## Task statement
Give the records from the line with "This screenshot has width=1024, height=921." through the end of the records as a numbered list, skipping blank lines and leaving out the pictures.

## Given data
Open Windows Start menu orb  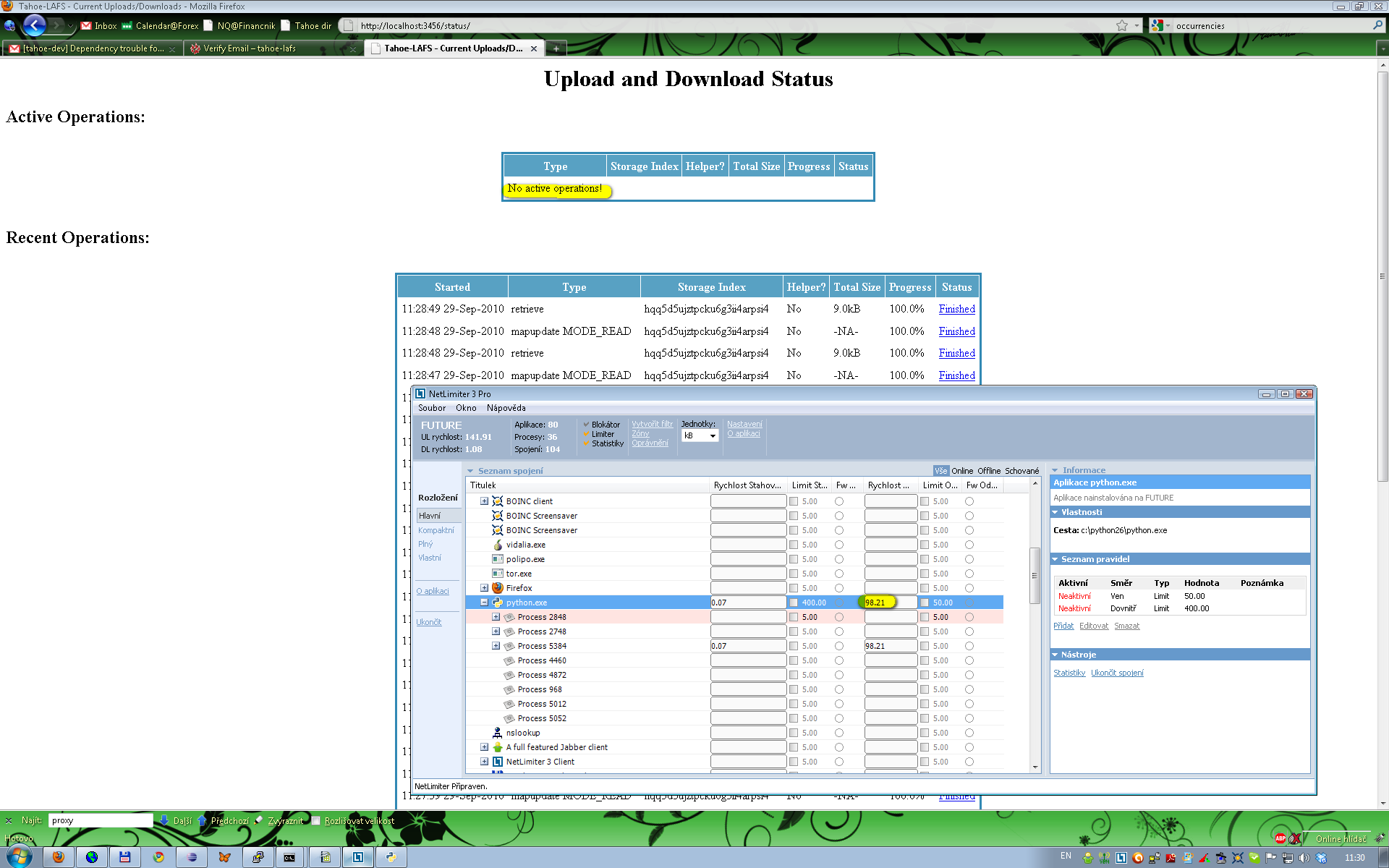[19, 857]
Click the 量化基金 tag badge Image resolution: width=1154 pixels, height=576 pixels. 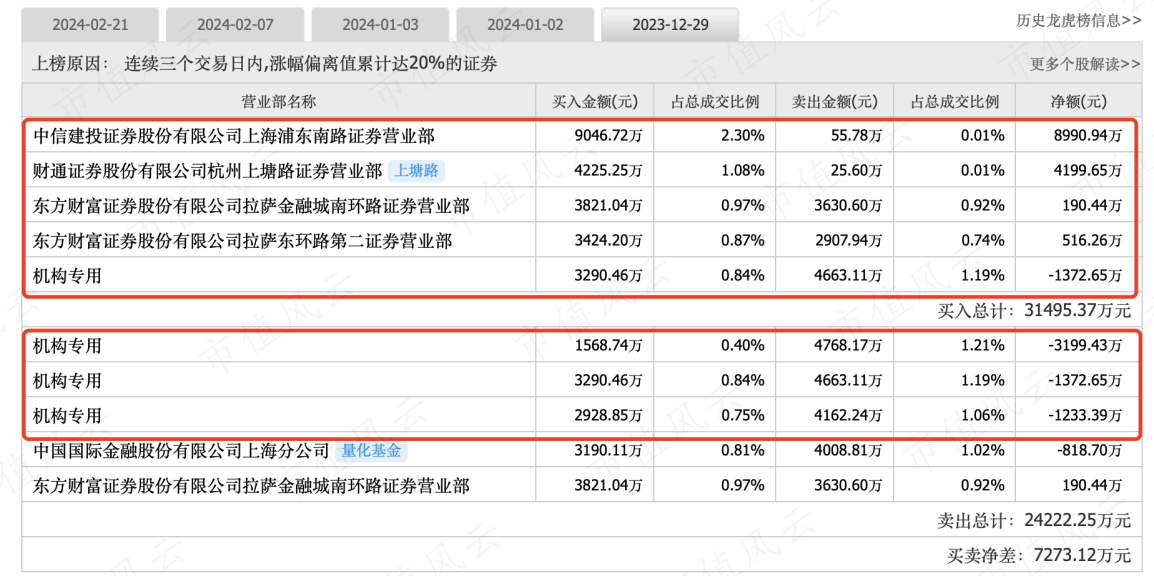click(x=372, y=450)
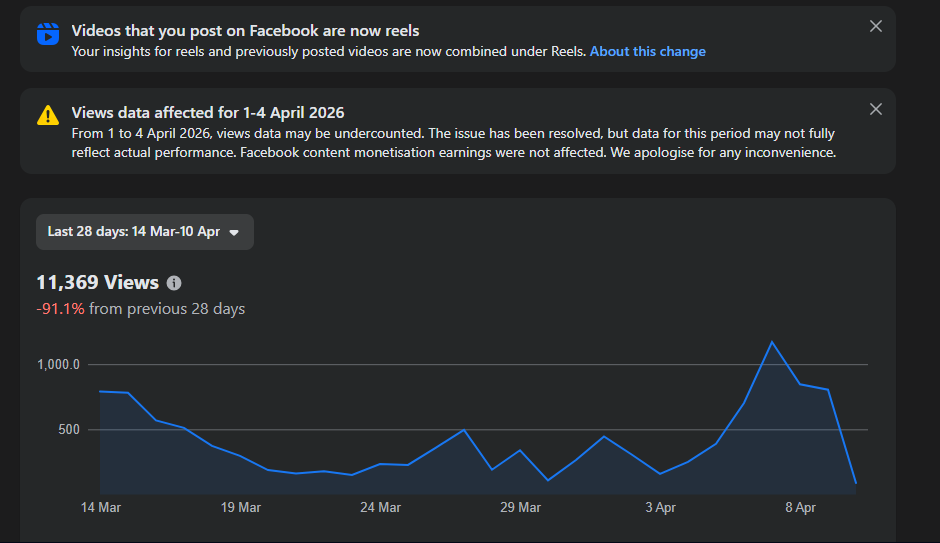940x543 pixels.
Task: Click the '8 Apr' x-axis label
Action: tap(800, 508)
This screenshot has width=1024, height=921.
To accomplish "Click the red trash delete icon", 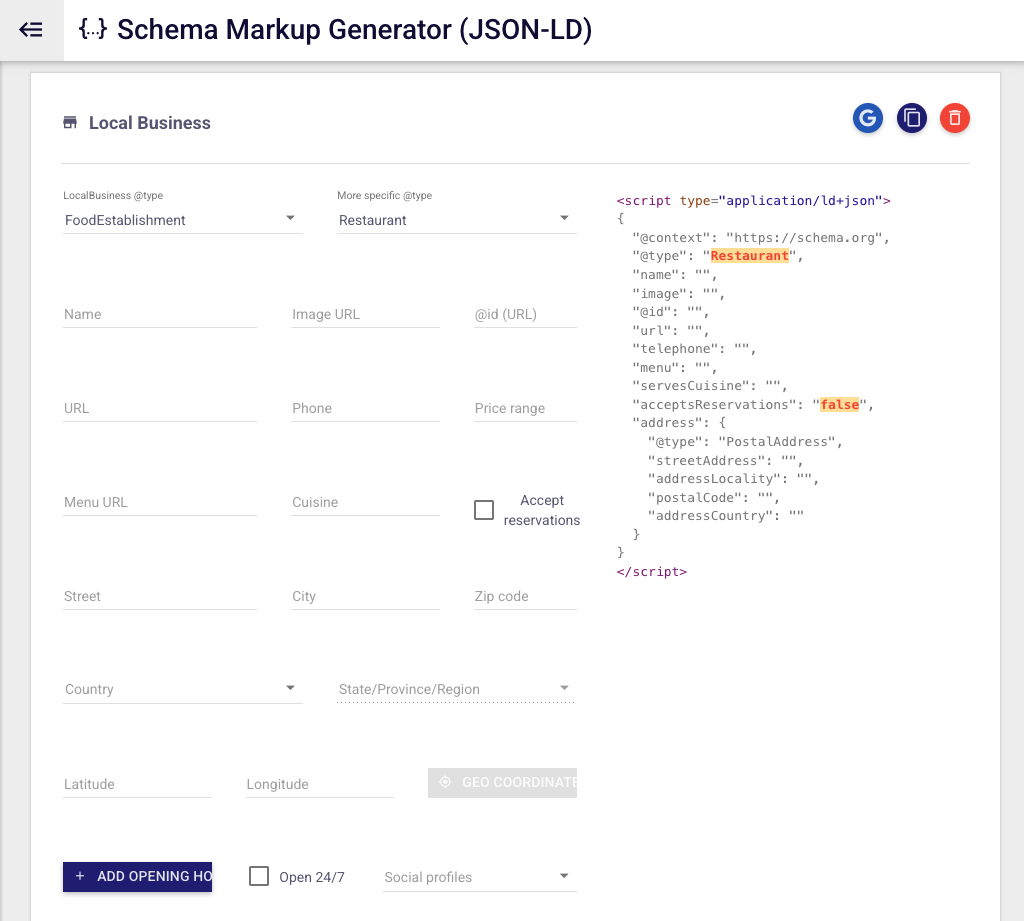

## Solution for this exercise
1. This screenshot has width=1024, height=921.
2. To accomplish "Click the red trash delete icon", 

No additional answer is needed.